According to Cancer Research UK, prostate cancer is the most common form of cancer among males in the UK, with 36,000 cases reported in 2007. The National Cancer Institute estimates that more than 217,000 cases of prostate cancer will be reported in the US this year, making it the second most common form of cancer among American males.
Results from the follow-on study are due in the first half of 2011. Anson said that OGT is assessing partnership opportunities with diagnostic and pharmaceutical companies for the development of a test. It is unclear if OGT's protein array platform will be used in the final test, should it come to market.
The company wants its diagnostic to be platform-agnostic, said Anson. "It could be an array, but that may not be most effective and convenient format," he said, adding that some partners might want to transfer the panel to their existing platforms, such as enzyme-linked immunosorbant or bead-based assays.
OGT's main protein biomarker discovery tool is its Sense Proteomic functional protein array platform.

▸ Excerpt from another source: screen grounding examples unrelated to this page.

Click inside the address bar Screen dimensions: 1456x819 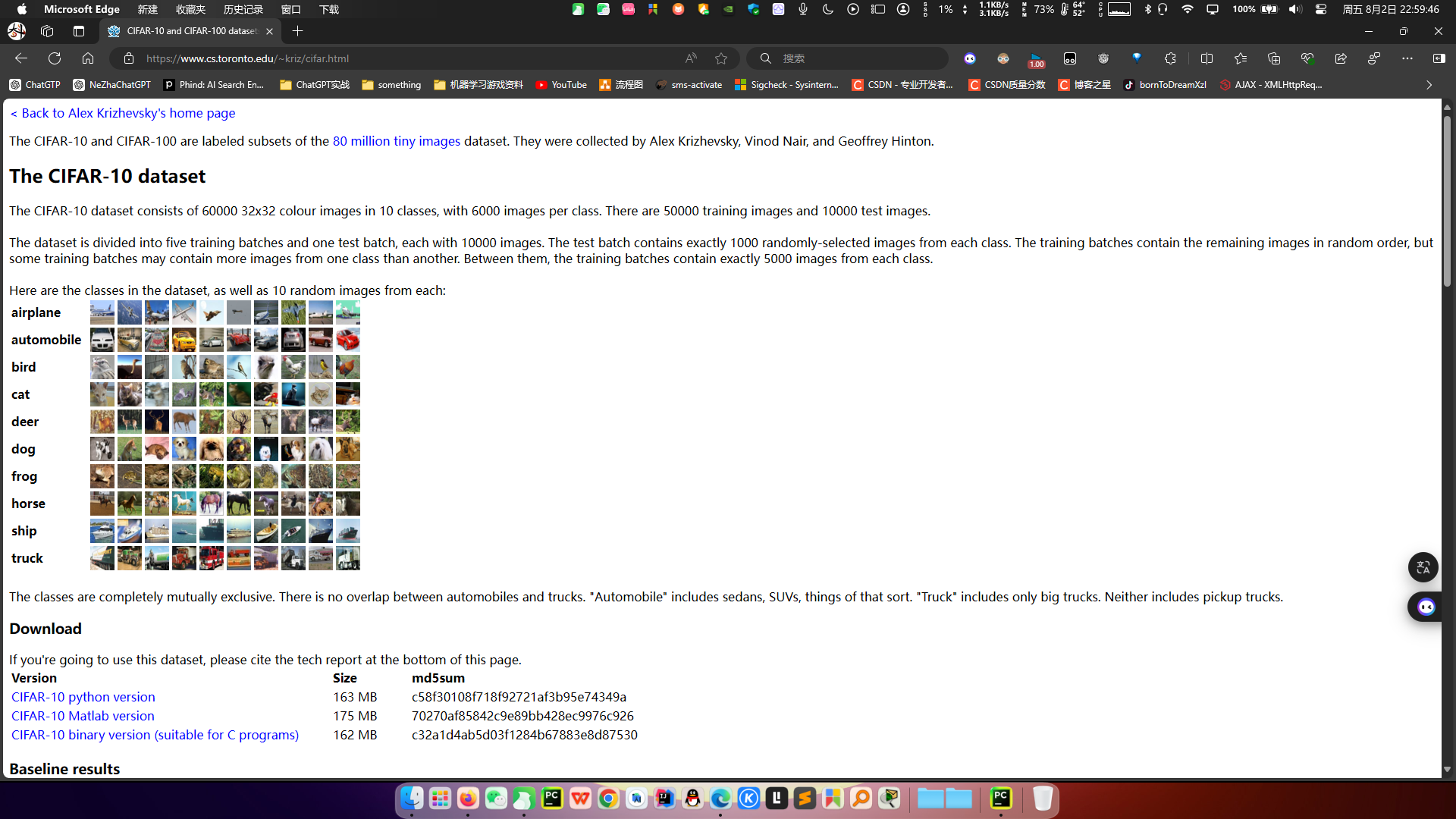point(379,58)
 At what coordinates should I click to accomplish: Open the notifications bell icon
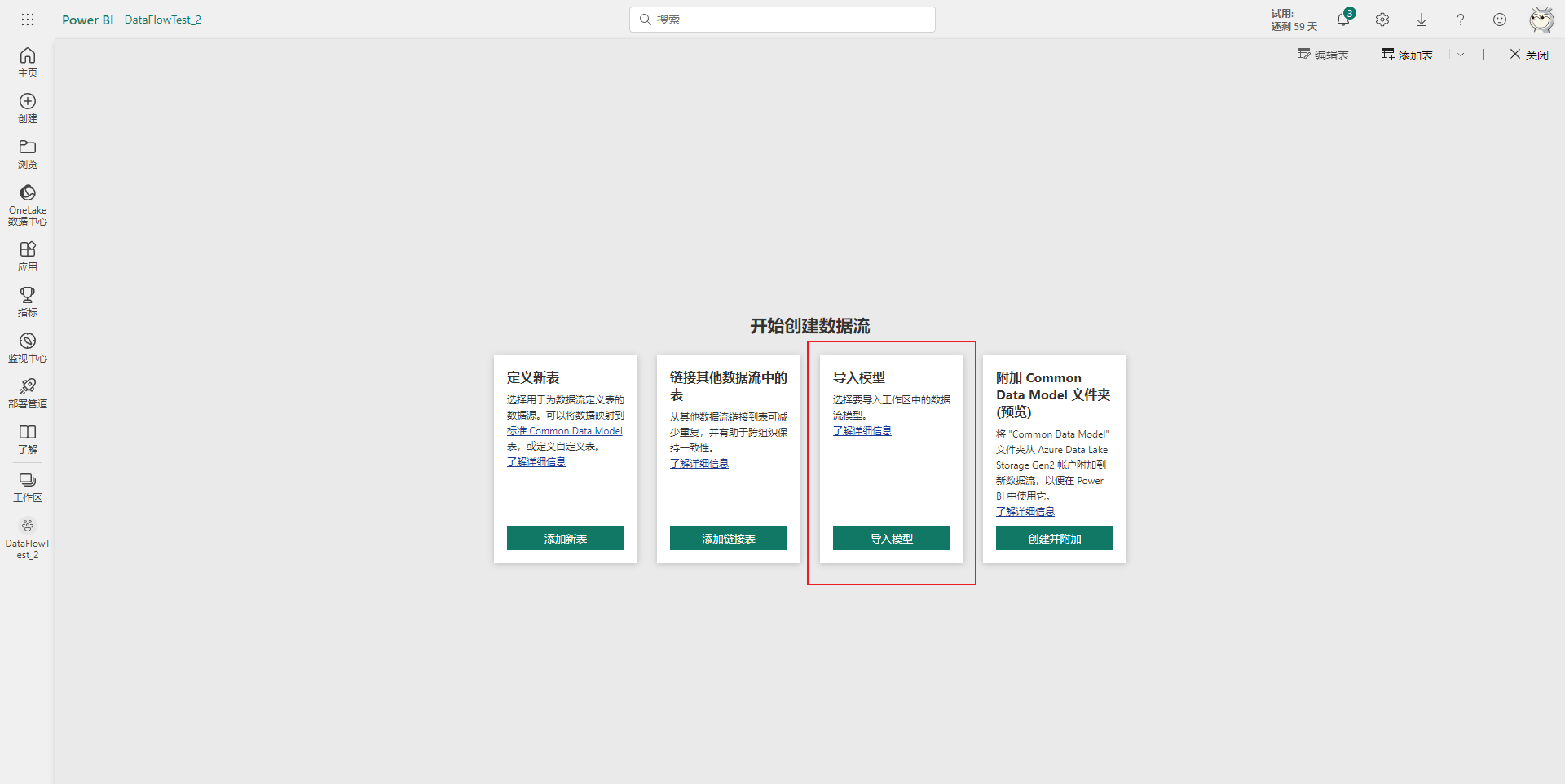click(x=1342, y=20)
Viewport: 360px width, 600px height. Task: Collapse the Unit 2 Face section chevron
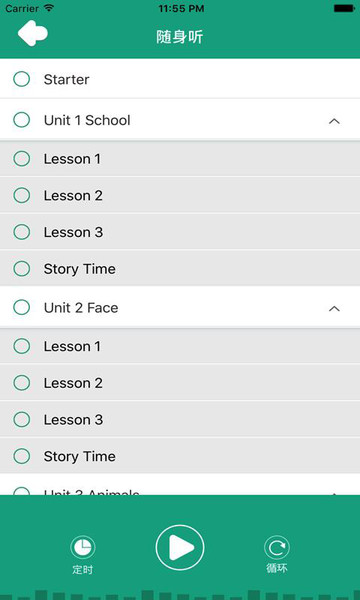[334, 308]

Sense arrays contain over a thousand correctly folded proteins and can be used to detect autoantibodies in serum samples.
To make the arrays, each protein is expressed in insect cells as a fusion protein with a proprietary biotin carboxyl carrier protein tag, which monitors correct folding, according to OGT. This means that only functional proteins are immobilized on the array surface with native epitopes presented, which are readily accessible to assay reagents and autoantibodies.
"The way that these proteins are expressed and attached retains functional folding," said Anson. "It will present every opportunity for the autoantibody to bind to the surface of that protein."
In addition to its prostate cancer program, OGT is using its Sense Proteomic platform to identify biomarkers for colorectal cancer, non-small cell lung cancer, and systemic lupus erythematosus. The company has positioned its protein array platform for pharmaceutical companies to monitor immune modulation to therapeutic intervention during clinical trials.
In parallel to its protein array-based discovery programs, OGT is also using its oligonucleotide arrays to develop genomic biomarkers, Anson said. In terms of DNA array-based research programs, he said that OGT is mainly focused on prostate cancer and colorectal cancer.